* [Work instruction] Lines to return, exactly: from the line with "Given: Click the 真实姓名 input field" to the line with "This screenshot has height=846, width=1671." in the entries below, both included.

* [Records to process]
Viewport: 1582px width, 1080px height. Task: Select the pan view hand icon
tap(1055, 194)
...
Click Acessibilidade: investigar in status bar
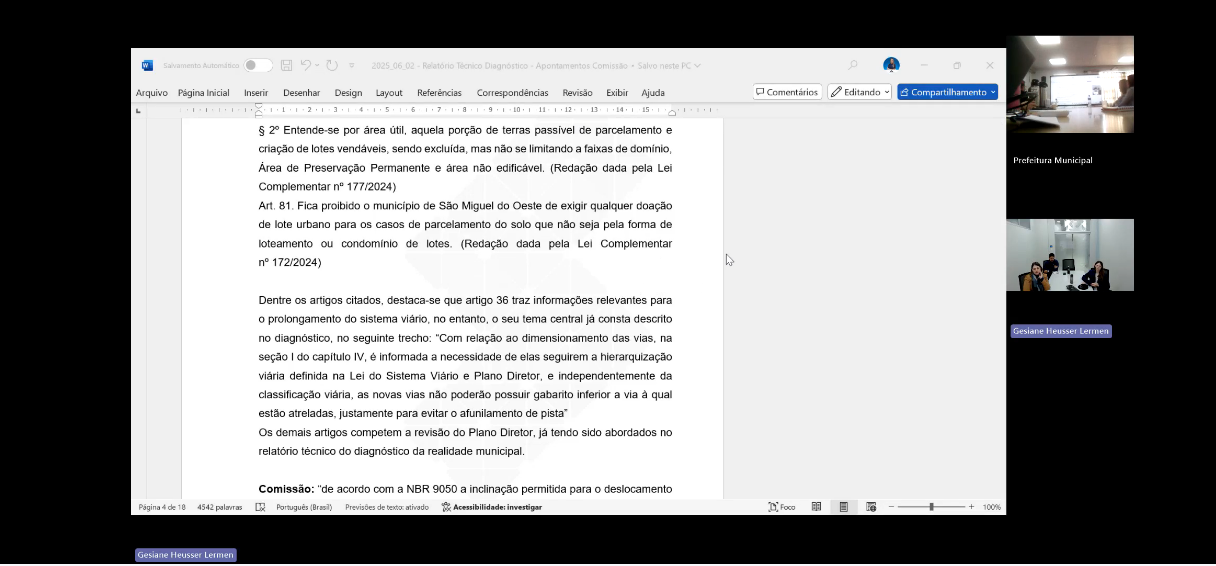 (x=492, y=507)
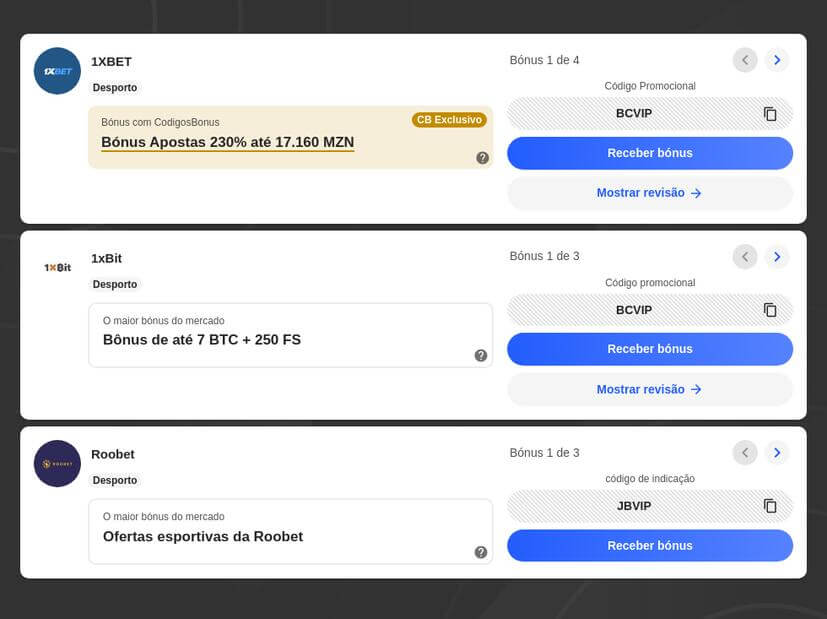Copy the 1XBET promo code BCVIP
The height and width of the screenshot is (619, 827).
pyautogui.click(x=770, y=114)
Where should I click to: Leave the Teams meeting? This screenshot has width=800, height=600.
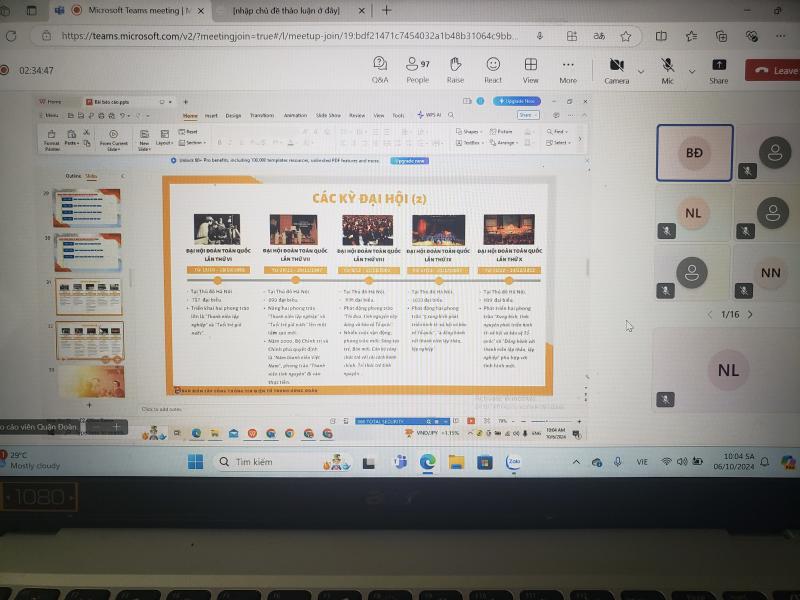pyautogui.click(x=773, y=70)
==
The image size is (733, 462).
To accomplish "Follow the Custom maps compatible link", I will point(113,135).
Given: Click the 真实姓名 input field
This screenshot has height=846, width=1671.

* [Answer space]
Given: Click the 真实姓名 input field
This screenshot has height=846, width=1671.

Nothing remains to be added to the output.